**Required task:** List every calendar year mentioned in the profile of Subhi Farah below.

>> start Text

By Faisal Chareuf
Every so often, we hear of friends and colleagues that have made a successful leap into the entrepreneurial world. When I stumbled upon a Facebook post of an old friend who recently made it onto the Forbes “Most Promising UAE Startups” list, it was only natural to call him and discuss his rise to prominence.
Meet Subhi Farah, the CEO &Co-Founder ofKanari. Born and raised in Dubai, Subhi graduated from high school in 2000 before continuing his education at the University of Toronto in Canada, earning a Bachelor Degree in Computer Science in 2004. His first job out of school was with a small startup company in Toronto. This was then followed by a 2 year stretch in a bigger “Corporate Canada” role. Once Subhi had gained his international work experience and exposure, it was time to return home to Dubai. Soon after his return, Subhi took up a job with a local business and technology firm, Shift Technologies where he spent 4 years.“We had clients from the public and private sector, mainly working on business process improvement and various technology transformation projects”. Subhi recalls.
In 2010, Subhi decided to leave his job to pursue an MBA in Barcelona,“It was always my plan to get my MBA. I wanted to complement my computer science degree with one in business management”. During this time, Subhi took courses in entrepreneurship and became involved with ‘like minded’ individuals, including his housemate at the time. “Those were the initial seeds of my entrepreneurial activity. I caught the entrepreneur bug!” Subhi recalls fondly. “We would sit around and discuss different ideas and business plans.” He adds. Subhi and his housemate used these brainstorming sessions to build a comprehensive business plan that formed part of one of their course projects. They then went a step further and pitched their idea to investors. The year was 2012, shortly after the crises in Europe and times were tough, especially for entrepreneurs who were seeking to get funding for their ideas.
The project ended up being put on hold, but Subhi learnt from the experience: “That initial taste of entrepreneurship was there, so I decided to come back to Dubai to find a job or start a business, whichever came first!”After finishing his MBA Subhi was back in Dubai looking for his next move and decided to contact and old schoold friend, Edmond Husseini.

>> end Text
>> start Supplied material

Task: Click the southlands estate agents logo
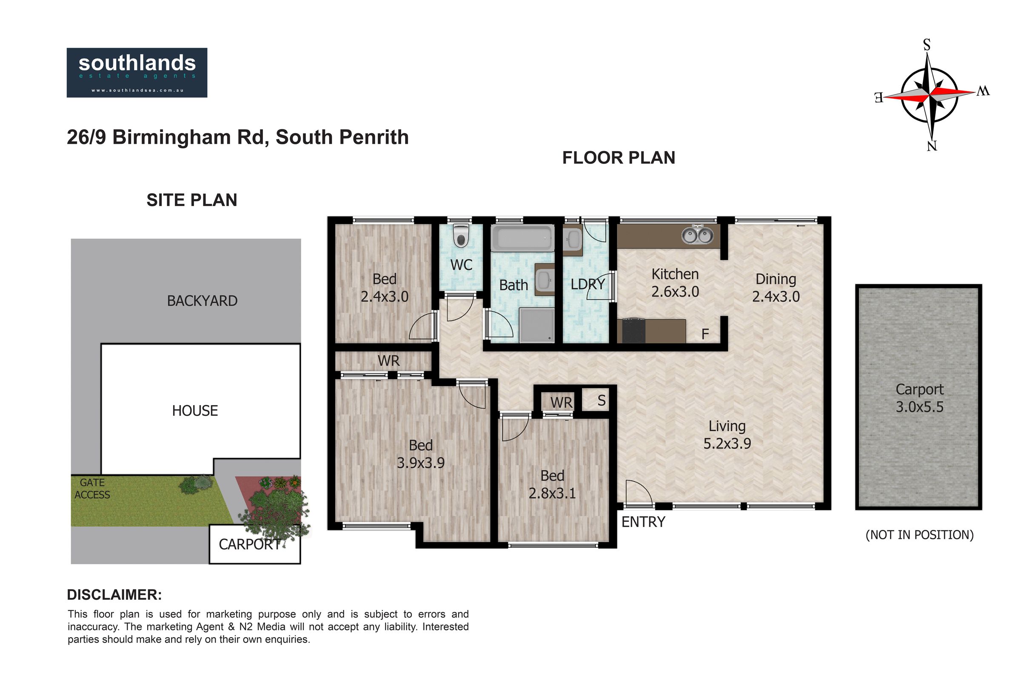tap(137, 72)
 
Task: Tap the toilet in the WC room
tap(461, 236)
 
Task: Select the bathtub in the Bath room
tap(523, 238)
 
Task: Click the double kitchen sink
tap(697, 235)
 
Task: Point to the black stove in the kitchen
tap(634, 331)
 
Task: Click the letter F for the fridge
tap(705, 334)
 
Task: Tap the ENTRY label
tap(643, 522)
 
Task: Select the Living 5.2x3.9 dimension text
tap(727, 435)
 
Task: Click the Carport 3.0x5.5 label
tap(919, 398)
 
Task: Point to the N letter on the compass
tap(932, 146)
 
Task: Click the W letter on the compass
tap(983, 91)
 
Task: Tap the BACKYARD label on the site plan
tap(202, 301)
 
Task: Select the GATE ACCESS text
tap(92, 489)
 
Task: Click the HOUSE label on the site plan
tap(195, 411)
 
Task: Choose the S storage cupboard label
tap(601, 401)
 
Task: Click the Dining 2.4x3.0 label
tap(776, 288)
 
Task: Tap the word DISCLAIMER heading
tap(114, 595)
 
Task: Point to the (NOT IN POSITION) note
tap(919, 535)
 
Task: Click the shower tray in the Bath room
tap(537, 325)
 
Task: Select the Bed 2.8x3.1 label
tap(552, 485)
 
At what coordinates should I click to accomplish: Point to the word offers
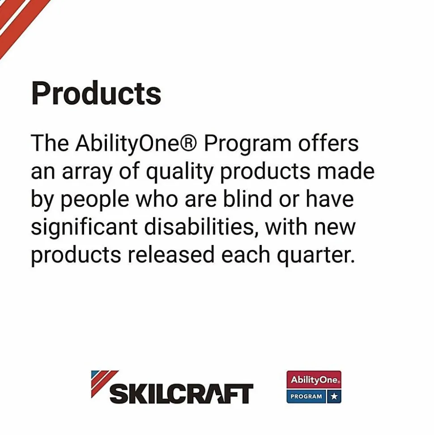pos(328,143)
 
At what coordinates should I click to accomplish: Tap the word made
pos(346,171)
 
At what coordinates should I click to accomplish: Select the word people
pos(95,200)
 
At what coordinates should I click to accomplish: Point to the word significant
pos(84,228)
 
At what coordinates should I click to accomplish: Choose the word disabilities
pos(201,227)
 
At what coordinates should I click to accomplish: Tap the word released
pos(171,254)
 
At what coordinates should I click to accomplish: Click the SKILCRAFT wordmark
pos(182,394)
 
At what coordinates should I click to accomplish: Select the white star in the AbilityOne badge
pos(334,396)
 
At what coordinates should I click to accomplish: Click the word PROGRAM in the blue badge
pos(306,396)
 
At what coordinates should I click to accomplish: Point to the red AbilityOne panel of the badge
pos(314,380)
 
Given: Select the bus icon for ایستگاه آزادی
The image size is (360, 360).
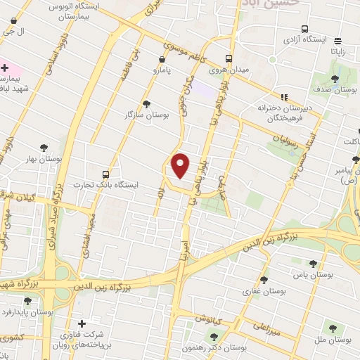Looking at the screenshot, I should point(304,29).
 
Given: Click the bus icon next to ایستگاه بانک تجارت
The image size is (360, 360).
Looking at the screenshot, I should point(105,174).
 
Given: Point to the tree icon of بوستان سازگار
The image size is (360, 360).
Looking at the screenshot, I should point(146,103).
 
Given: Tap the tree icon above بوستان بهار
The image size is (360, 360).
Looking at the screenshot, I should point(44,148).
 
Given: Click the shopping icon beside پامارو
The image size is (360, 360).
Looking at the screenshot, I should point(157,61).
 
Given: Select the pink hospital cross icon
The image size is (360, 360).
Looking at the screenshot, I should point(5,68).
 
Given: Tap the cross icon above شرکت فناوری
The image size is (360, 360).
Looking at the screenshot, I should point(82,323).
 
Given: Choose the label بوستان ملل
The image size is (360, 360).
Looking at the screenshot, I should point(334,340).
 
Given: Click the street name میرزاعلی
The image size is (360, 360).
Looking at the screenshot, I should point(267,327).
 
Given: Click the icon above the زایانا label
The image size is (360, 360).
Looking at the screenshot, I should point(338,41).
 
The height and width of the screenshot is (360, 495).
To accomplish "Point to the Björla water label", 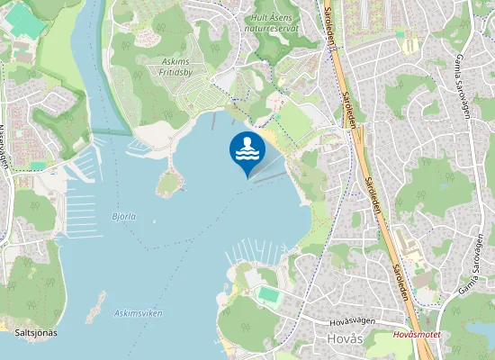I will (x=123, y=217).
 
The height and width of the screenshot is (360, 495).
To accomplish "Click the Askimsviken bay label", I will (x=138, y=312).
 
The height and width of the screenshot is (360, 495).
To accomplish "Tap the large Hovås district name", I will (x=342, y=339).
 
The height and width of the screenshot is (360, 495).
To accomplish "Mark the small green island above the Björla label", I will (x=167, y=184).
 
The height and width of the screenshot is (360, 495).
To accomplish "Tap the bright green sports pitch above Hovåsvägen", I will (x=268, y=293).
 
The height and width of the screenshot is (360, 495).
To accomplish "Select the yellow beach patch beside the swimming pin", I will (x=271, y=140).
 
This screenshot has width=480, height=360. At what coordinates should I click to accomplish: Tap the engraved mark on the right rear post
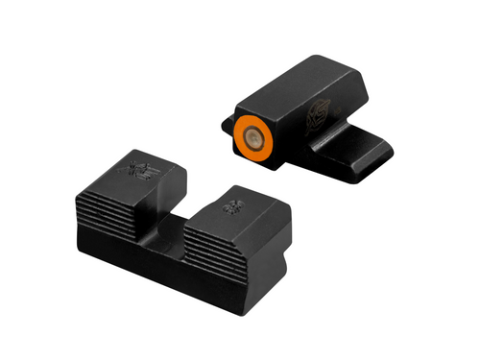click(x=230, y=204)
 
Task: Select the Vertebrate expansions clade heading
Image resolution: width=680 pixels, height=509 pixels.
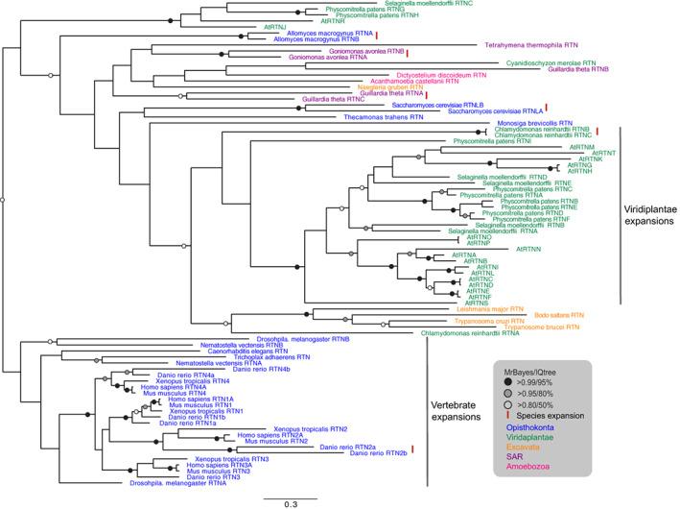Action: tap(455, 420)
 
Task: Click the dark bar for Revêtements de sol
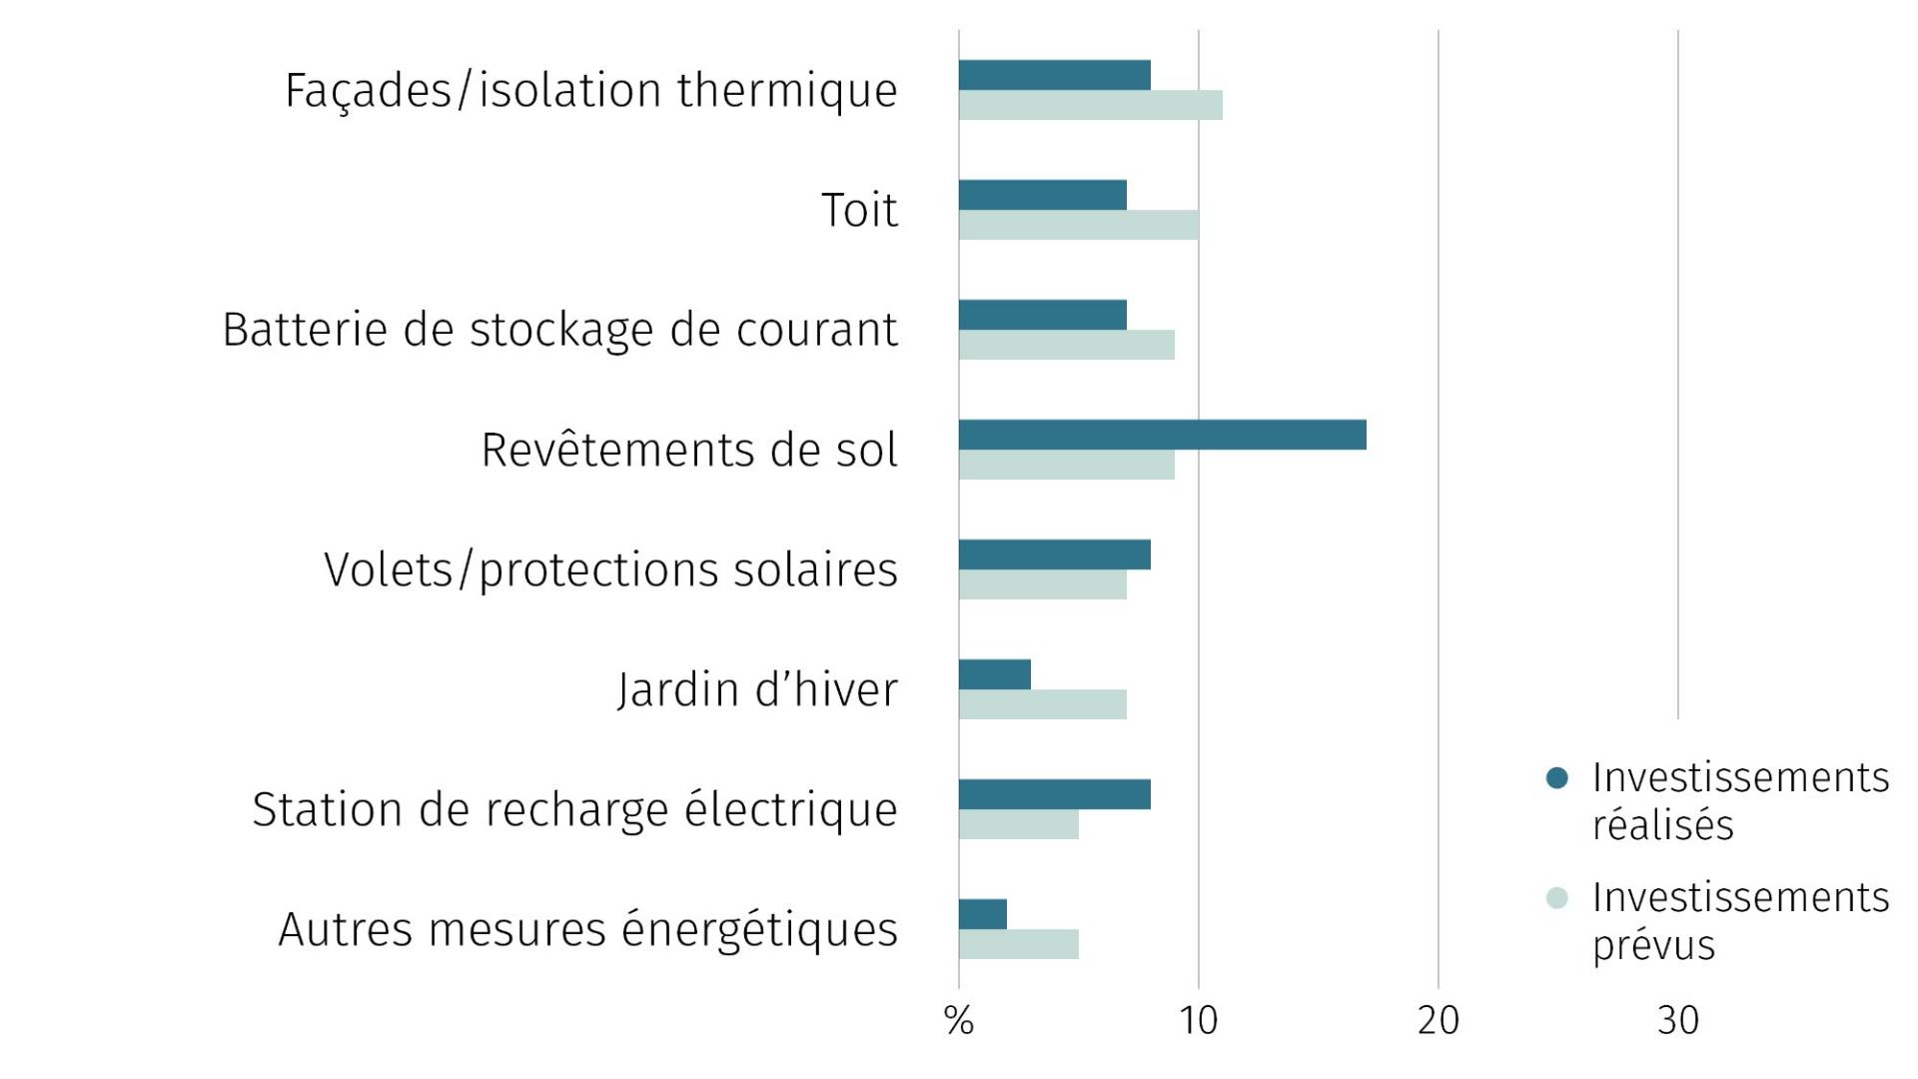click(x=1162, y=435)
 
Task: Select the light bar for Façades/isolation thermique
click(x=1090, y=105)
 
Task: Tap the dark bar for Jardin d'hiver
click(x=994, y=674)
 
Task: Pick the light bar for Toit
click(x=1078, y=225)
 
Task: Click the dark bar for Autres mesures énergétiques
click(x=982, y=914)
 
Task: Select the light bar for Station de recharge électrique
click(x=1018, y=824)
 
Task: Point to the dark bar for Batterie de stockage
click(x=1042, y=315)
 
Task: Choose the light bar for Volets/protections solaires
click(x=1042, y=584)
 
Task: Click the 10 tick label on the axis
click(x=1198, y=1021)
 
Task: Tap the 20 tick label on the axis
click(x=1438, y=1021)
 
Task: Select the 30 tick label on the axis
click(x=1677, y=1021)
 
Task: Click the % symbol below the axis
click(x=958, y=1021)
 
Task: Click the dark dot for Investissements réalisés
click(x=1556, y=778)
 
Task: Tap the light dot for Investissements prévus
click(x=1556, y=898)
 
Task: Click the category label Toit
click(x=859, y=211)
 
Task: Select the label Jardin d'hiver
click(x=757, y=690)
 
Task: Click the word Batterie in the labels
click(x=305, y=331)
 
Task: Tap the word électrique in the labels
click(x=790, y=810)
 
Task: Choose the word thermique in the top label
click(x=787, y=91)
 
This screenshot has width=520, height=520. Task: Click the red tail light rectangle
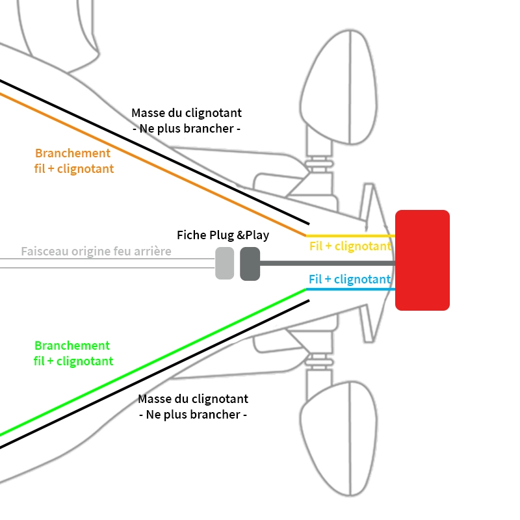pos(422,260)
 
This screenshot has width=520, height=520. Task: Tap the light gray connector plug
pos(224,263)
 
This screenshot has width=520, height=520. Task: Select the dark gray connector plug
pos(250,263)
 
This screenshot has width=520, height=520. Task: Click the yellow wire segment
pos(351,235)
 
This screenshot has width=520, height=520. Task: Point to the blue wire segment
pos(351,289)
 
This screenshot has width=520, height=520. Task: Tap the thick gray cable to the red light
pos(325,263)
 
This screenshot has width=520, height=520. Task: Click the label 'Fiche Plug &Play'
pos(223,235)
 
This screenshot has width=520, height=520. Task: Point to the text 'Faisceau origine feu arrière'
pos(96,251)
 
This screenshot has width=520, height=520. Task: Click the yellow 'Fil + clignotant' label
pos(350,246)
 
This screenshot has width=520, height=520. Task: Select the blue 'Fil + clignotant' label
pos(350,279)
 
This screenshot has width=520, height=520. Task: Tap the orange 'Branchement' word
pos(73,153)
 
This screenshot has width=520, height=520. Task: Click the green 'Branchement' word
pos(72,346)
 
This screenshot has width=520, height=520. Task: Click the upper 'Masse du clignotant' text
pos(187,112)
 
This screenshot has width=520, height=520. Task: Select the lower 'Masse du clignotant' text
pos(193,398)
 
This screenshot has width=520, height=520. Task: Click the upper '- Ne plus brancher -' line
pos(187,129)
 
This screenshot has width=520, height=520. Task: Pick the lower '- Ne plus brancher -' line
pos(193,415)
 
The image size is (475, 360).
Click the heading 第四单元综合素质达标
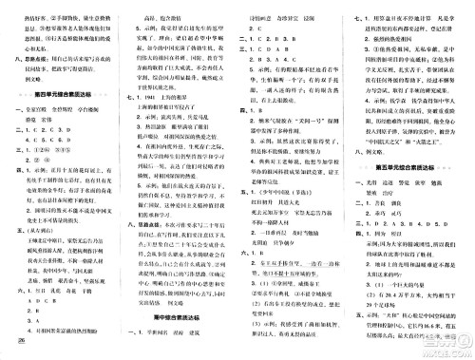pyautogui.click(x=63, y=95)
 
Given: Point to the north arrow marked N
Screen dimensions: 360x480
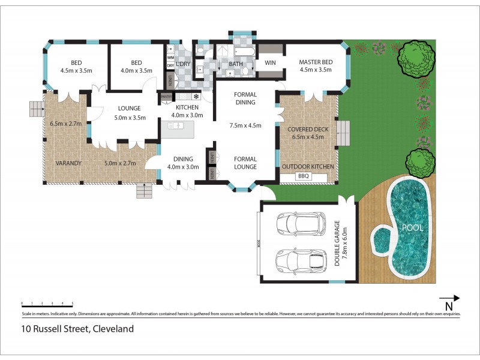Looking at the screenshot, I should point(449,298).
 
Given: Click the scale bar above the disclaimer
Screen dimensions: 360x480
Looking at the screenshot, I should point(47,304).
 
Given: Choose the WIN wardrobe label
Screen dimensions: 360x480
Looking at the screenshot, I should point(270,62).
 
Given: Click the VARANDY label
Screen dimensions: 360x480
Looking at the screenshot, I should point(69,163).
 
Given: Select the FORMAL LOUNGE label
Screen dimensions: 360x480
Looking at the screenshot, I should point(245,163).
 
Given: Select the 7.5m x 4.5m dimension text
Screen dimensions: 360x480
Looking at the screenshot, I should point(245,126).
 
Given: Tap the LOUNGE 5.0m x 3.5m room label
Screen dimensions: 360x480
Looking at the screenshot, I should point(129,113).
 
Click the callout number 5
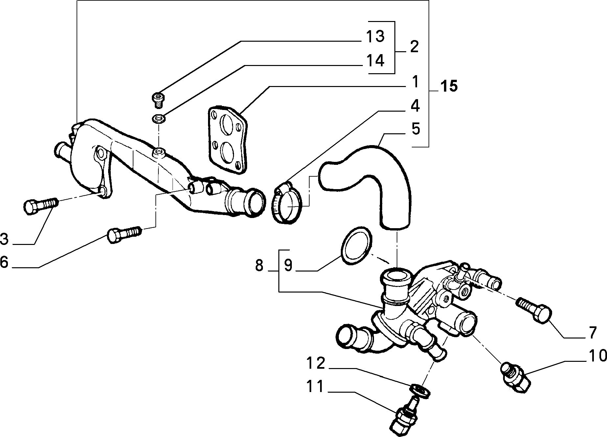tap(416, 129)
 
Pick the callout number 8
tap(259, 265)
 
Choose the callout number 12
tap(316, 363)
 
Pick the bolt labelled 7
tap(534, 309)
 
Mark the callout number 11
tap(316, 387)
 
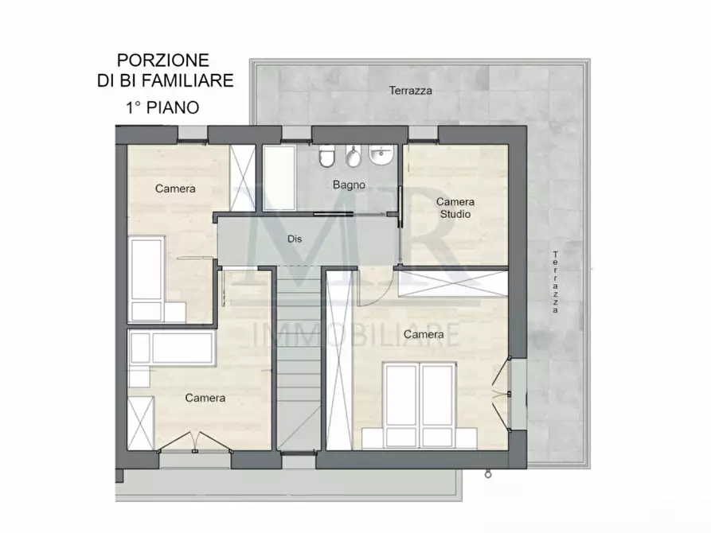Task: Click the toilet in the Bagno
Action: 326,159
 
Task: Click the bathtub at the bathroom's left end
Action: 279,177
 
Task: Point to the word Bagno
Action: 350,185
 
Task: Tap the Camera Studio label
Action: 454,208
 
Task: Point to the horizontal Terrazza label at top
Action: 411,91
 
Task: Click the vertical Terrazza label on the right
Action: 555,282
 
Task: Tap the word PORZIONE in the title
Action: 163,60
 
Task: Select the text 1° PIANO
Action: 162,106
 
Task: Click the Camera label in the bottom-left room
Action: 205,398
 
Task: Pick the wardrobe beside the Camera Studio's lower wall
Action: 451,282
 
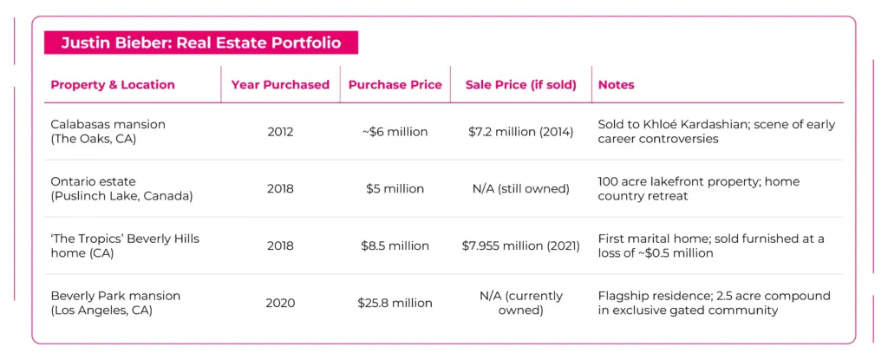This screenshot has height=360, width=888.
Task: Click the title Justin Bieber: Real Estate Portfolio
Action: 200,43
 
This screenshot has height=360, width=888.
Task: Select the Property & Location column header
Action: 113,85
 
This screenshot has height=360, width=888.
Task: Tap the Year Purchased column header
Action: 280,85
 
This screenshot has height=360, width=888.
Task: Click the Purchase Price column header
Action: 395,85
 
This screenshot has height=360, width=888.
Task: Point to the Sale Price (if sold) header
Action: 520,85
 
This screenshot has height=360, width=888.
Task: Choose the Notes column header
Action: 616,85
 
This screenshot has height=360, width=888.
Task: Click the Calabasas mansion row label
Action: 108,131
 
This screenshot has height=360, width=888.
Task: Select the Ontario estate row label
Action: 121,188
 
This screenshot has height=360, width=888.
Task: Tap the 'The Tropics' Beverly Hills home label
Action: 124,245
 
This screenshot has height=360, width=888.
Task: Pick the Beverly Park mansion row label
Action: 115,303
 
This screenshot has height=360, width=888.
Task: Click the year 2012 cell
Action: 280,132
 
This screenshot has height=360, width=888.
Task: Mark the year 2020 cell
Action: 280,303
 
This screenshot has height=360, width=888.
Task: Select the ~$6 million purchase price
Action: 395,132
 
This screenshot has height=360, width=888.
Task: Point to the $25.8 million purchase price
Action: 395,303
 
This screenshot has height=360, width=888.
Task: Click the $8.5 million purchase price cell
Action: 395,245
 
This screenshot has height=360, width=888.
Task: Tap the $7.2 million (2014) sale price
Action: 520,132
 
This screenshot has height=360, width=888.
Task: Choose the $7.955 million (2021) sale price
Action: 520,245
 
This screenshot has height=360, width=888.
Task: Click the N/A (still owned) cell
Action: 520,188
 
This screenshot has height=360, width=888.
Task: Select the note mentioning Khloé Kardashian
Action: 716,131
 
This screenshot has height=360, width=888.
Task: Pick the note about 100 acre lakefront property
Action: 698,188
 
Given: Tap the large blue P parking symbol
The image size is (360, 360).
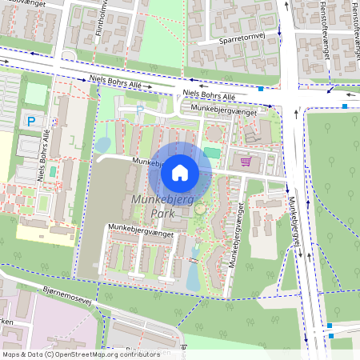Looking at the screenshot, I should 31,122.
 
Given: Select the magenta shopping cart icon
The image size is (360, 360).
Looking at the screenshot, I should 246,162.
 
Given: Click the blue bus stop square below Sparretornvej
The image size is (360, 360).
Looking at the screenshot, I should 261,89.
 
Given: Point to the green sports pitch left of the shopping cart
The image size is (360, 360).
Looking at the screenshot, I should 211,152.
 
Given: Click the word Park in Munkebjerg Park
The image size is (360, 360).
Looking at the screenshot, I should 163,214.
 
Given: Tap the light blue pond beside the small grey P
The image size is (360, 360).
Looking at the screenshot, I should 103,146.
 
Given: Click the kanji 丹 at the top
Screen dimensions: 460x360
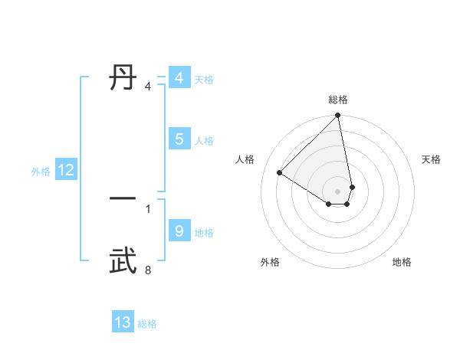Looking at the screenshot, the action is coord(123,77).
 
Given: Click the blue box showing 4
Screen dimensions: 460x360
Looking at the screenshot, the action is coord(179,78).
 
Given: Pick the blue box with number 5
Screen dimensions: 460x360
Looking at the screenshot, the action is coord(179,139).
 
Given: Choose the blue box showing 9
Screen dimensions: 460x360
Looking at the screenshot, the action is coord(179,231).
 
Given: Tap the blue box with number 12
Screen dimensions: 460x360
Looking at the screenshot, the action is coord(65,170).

>> end Supplied material

**Answer to this problem:** 2000, 2004, 2010, 2012